Deshalb hatten sie von dem Acker nicht viel Ertrag. Trotzdem waren sie sehr gastfreundlich. Jeden Wanderer sahen sie in ihrem Hause gern und teilten mit ihm alles, was sie hatten, auch wenn sie sich selbst etwas entziehen sollten. Einmal ging Jas auf die Straße hinaus. Da vernahm er ein merkwürdiges Gewinsel. Es kam immer näher und Jas erblickte einen kleinen Hund, den ein unbarmherziger Mensch aus dem Hause trieb. Jas gab ihm ein Stück Brot. Der Hund fraß es mit großem Appetit. Dann nahm ihn Jas auf die Arme, trug ihn nach Hause und sprach zur Mutter: „Mutter, ich habe auf dem Wege diesen Hund gefunden; erlaube mir, dass ich ihn behalte!" Die Mutter aber, welche arm war und selbst nichts zu essen hatte, sagte: „Ich hätte nichts dagegen, aber womit sollen wir ihn füttern?" „Ich werde ihm von meinem Teil etwas geben, es wird schon gehen!" Und so blieb das Hündchen. Es bewachte seinen Herrn und war ihm in allem gehorsam. Als es groß geworden war, half es Jas bei der Jagd auf Enten und Hasen und es ging ihnen gut.
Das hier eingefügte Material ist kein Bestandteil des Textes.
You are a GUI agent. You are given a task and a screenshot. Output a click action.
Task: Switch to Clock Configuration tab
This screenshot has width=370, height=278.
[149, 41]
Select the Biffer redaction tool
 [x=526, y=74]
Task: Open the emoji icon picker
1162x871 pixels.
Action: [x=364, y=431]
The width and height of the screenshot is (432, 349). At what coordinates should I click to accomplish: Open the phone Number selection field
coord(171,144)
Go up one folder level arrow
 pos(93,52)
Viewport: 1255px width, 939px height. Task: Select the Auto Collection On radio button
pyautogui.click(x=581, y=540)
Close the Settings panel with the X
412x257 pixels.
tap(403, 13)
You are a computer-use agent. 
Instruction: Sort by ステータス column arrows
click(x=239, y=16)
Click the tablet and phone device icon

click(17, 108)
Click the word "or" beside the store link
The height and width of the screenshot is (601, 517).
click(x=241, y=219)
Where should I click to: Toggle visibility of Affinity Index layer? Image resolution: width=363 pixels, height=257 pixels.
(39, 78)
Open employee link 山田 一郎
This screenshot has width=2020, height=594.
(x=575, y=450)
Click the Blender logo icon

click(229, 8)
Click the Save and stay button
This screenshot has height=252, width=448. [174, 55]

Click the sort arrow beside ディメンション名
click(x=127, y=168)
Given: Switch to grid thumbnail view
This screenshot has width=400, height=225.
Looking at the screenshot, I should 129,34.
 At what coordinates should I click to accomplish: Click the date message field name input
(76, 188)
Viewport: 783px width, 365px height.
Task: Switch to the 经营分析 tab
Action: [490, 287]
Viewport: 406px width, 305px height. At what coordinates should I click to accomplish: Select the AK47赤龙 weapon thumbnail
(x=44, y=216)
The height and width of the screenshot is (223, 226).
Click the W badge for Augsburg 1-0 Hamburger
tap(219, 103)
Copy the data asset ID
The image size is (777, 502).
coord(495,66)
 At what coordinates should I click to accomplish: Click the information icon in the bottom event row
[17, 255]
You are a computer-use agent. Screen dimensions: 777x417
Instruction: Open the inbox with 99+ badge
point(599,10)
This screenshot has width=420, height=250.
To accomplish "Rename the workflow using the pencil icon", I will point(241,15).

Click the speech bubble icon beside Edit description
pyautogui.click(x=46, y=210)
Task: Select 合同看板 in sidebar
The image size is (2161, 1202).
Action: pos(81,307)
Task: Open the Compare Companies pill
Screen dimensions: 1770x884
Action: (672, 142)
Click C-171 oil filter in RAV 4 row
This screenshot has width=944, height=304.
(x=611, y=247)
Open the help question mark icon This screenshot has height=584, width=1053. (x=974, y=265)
Eines Tages geht Jas über eine Wiese und erblickt dabei eine Schlange, die auf dem Wege liegt und kaum noch lebendig ist, Jas erbarmt sich der Schlange, versteckt sie unter dem Arm und bringt sie nach Hause. Hier gibt er ihr Milch von seinem Frühstück und die Schlange kommt wieder zum Leben. Sie legt sich aufs Fenster und beschaut sich alles sorgfältig. Aber die Mutter sagt: „Das ist doch schon zu viel, den Hund füttern, den Kater füttern, die Schlange füttern und noch dazu mit Milch, woher soll ich das alles nehmen?" Doch Jas entgegnet: „Ich werde schon immer mit ihr mein Frühstück teilen, sie ist so schön, so lieb, dass ich sie um nichts aus dem Hause geben würde."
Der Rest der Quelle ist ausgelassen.